Exercise objective
Write only the number of lines in the data that include the word "computer".
BEGIN Input
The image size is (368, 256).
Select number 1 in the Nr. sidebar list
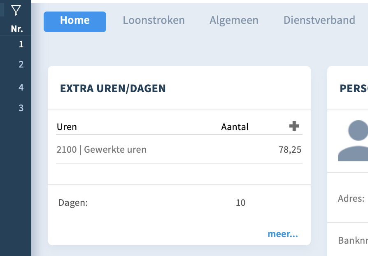click(x=21, y=44)

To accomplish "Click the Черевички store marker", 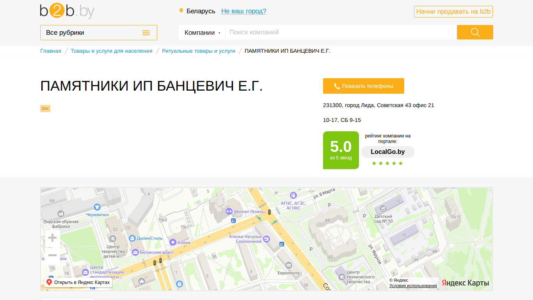I will pos(97,207).
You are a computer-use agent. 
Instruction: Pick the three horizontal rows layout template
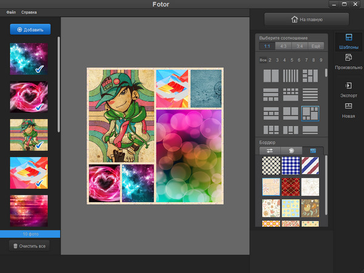[x=310, y=95]
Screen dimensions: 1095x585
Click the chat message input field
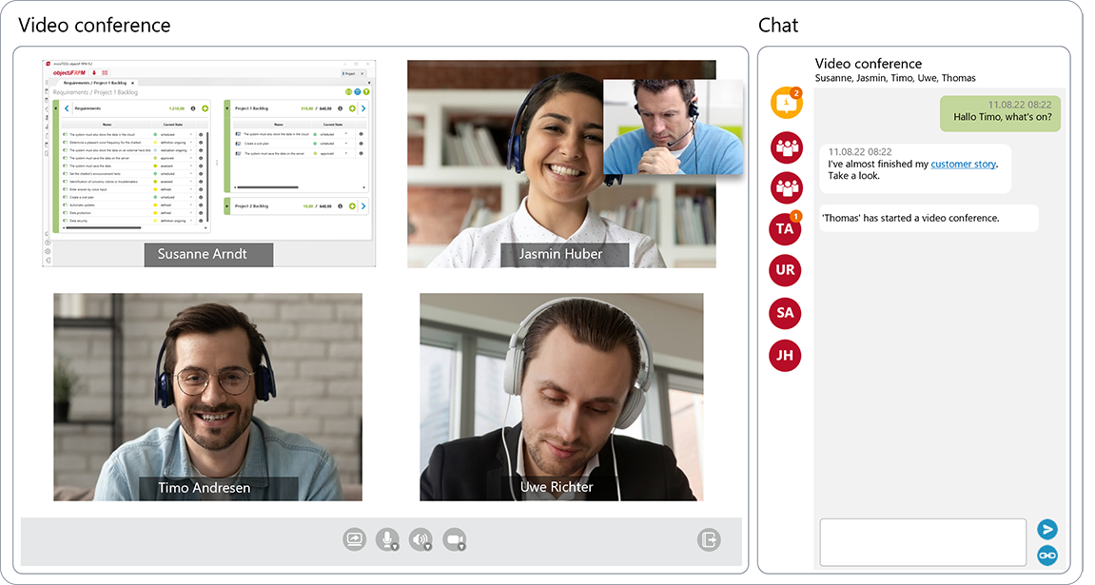pos(922,541)
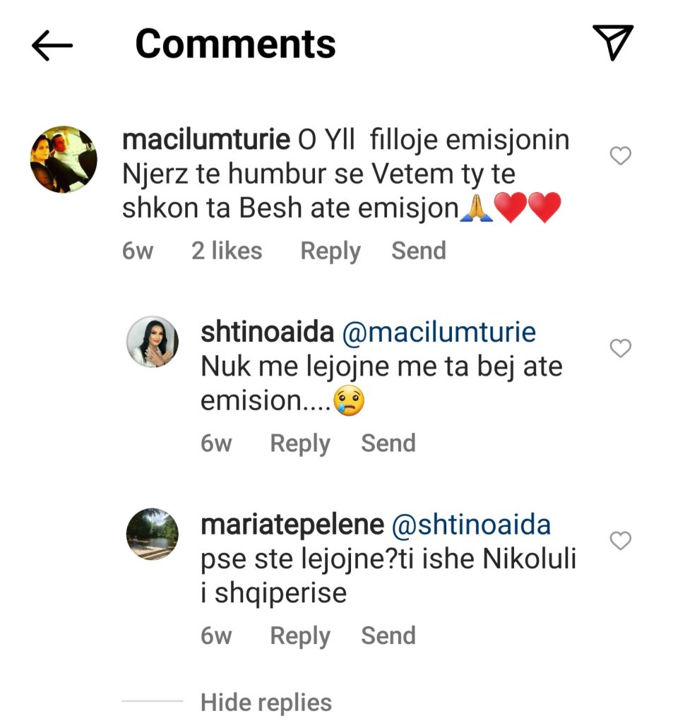Tap the back arrow icon

point(52,45)
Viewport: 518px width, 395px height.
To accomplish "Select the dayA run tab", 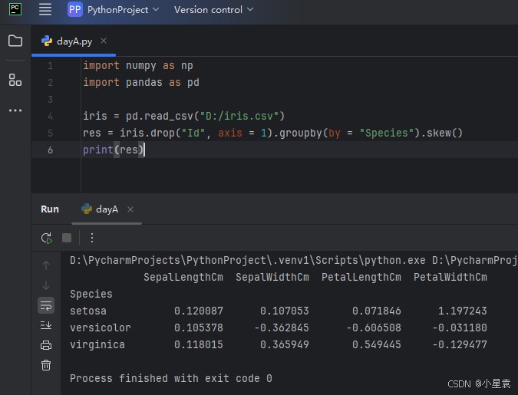I will click(107, 209).
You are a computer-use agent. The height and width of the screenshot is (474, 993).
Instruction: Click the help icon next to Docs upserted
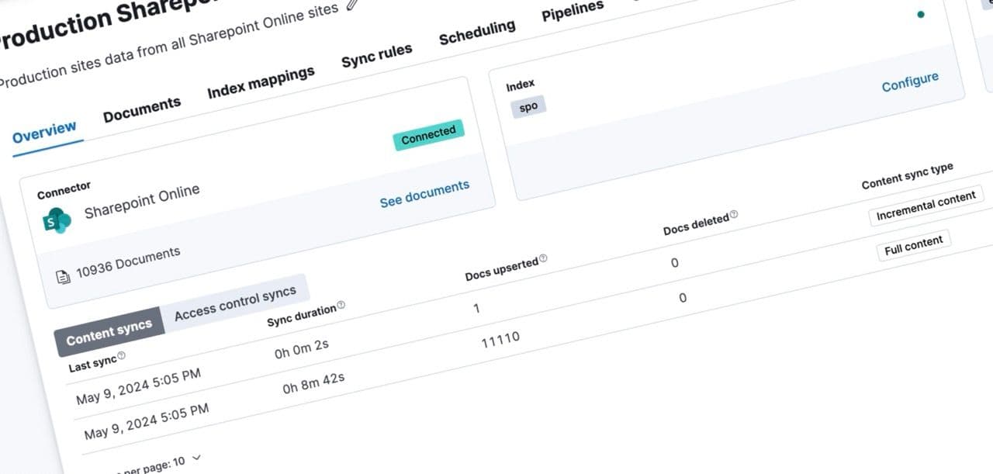(543, 259)
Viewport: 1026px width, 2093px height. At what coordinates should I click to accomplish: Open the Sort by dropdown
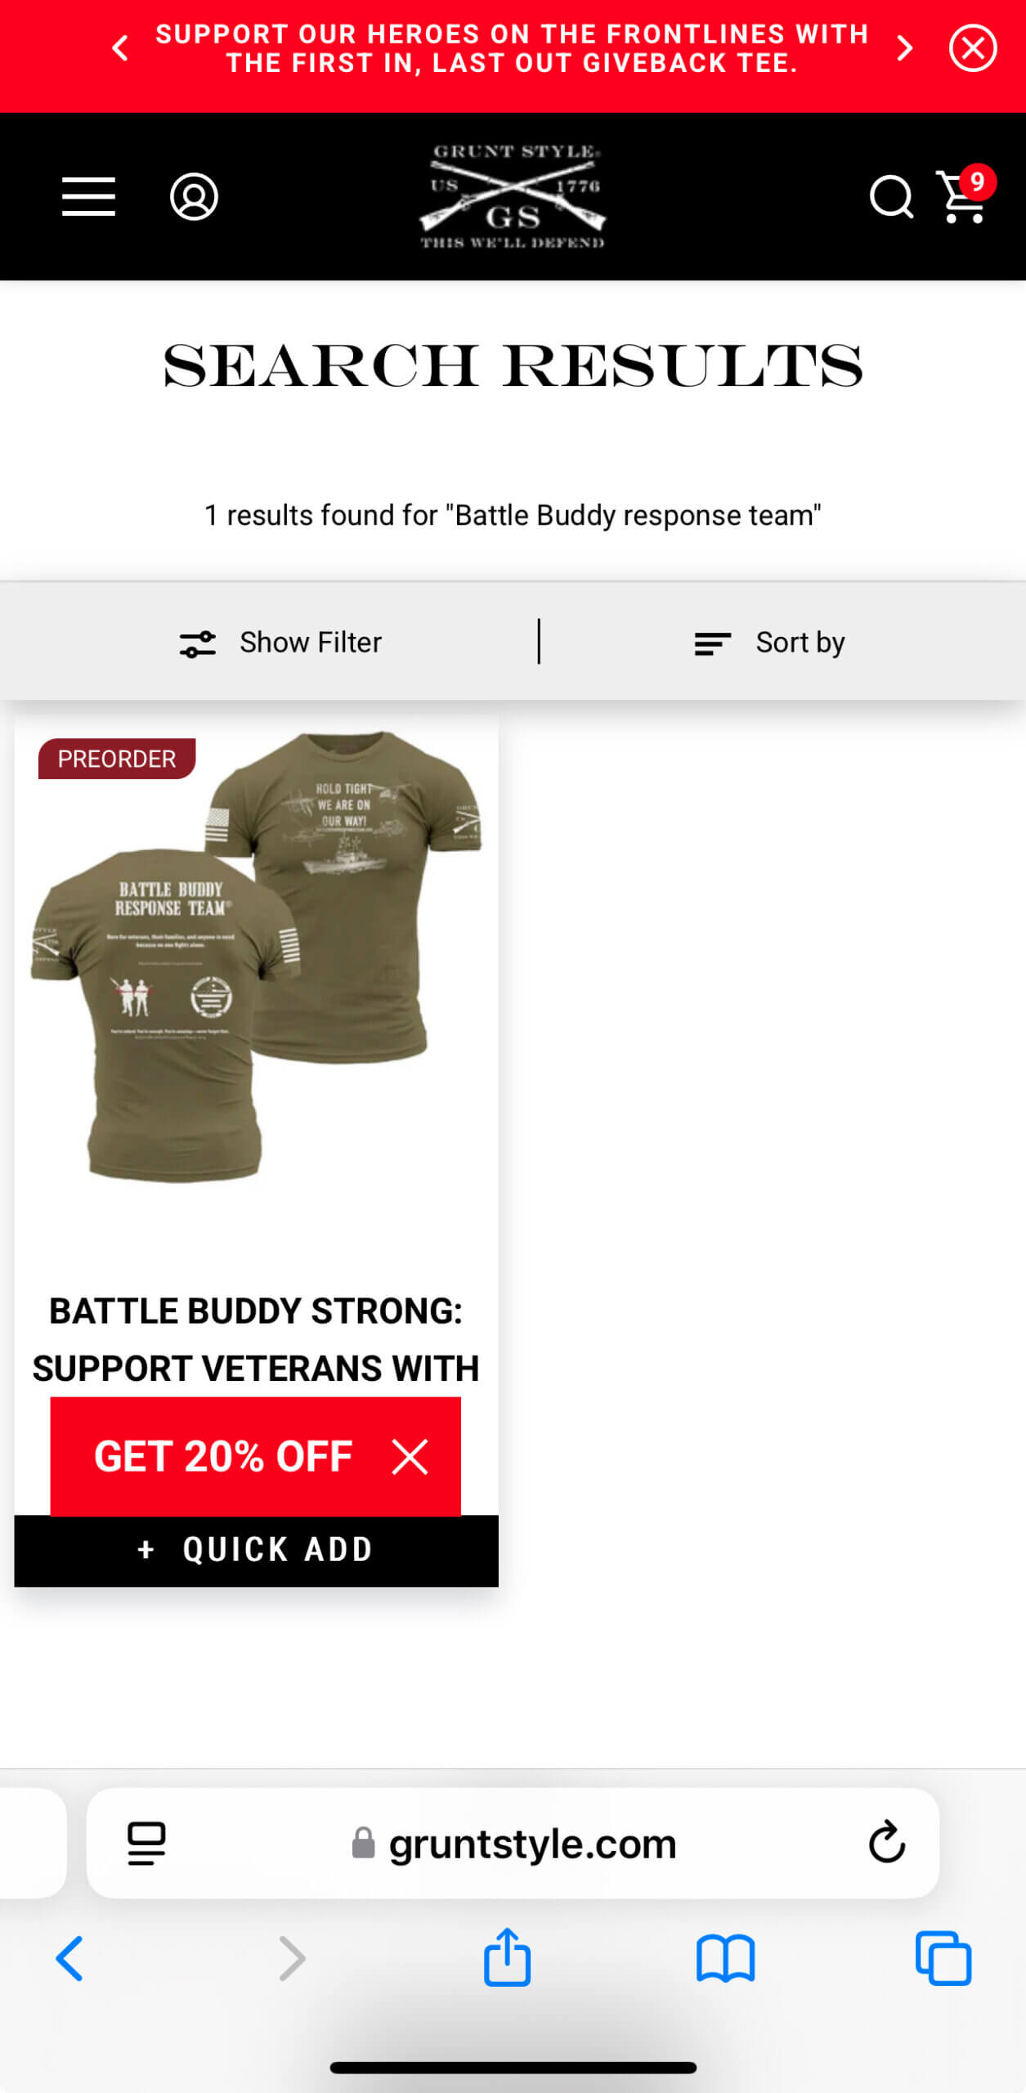point(769,643)
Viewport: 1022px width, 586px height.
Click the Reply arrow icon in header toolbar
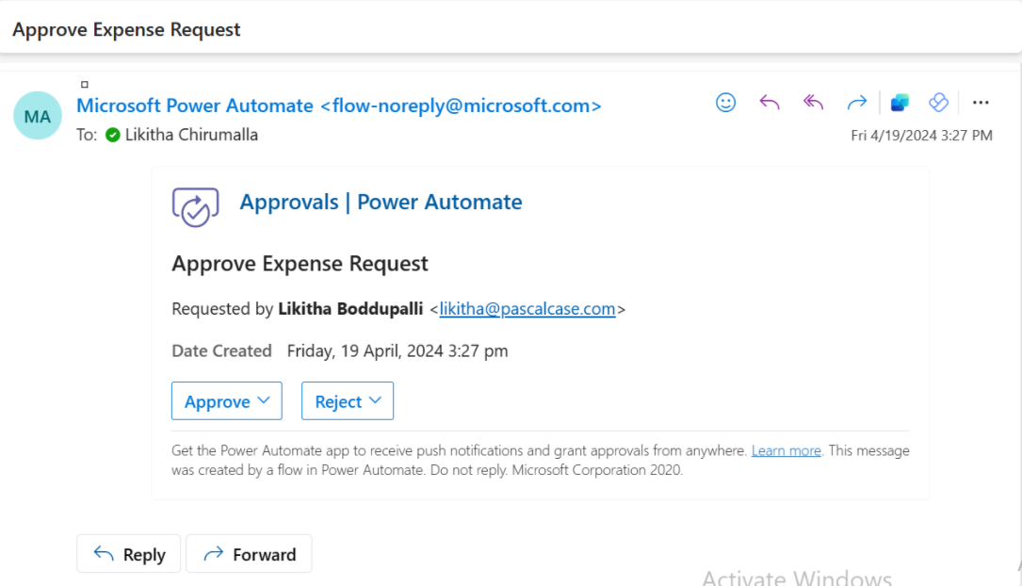pos(770,103)
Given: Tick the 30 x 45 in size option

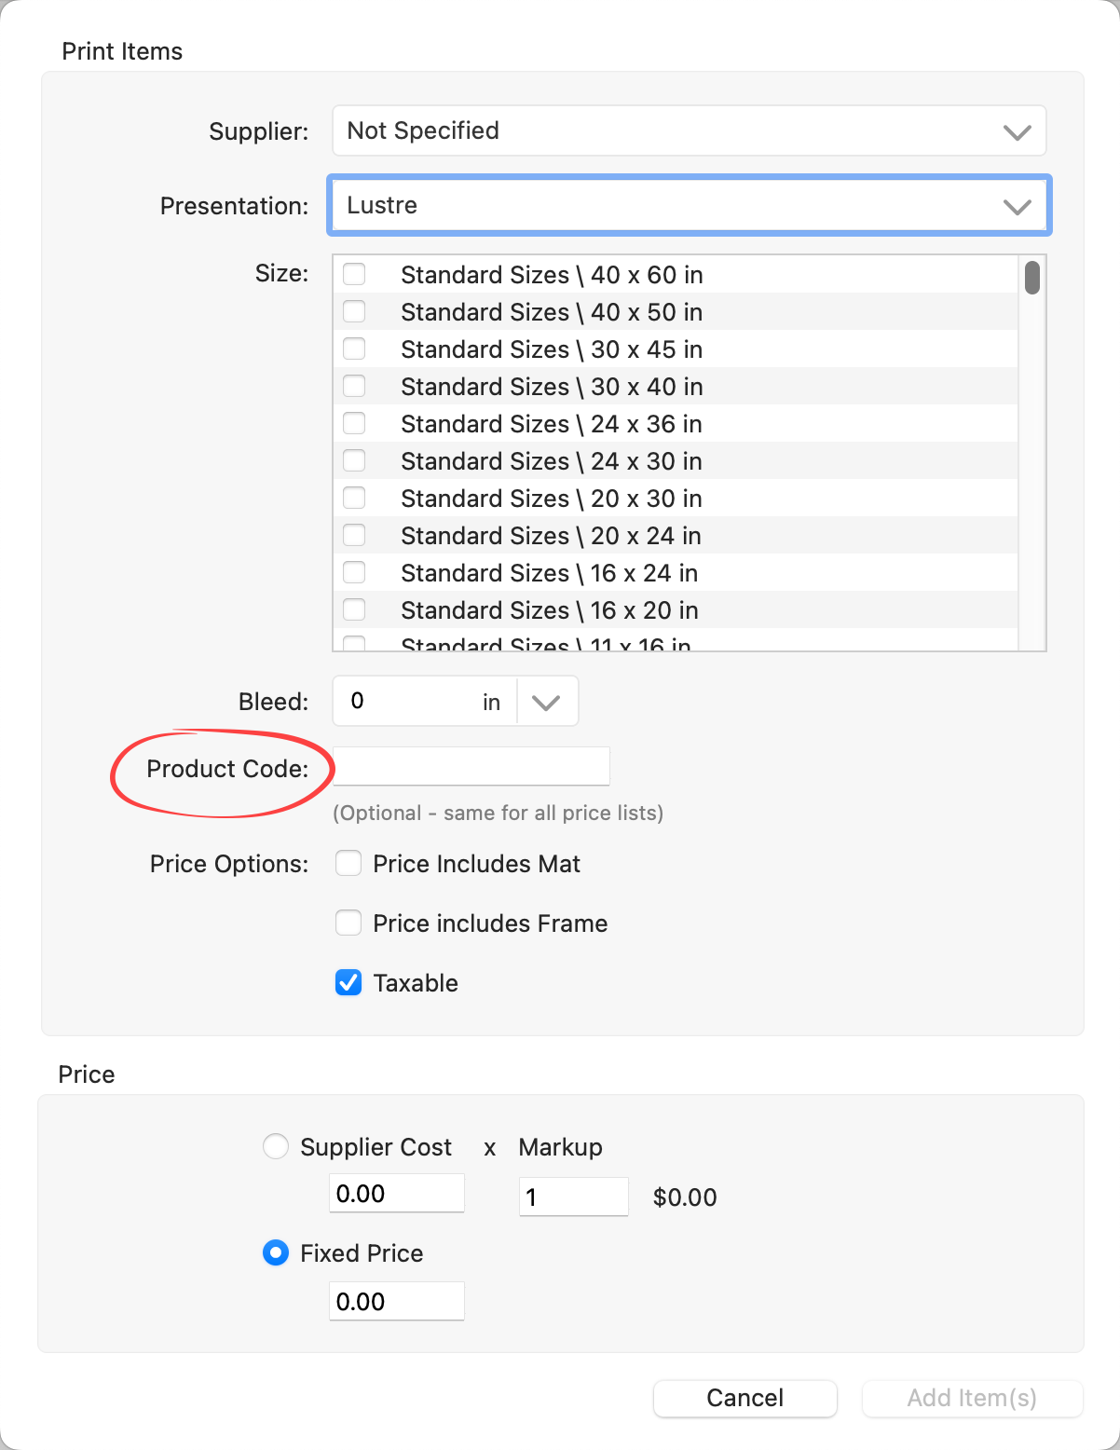Looking at the screenshot, I should click(x=354, y=349).
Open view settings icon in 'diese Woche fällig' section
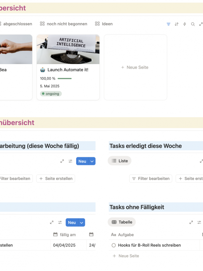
END Input
Result for this task
2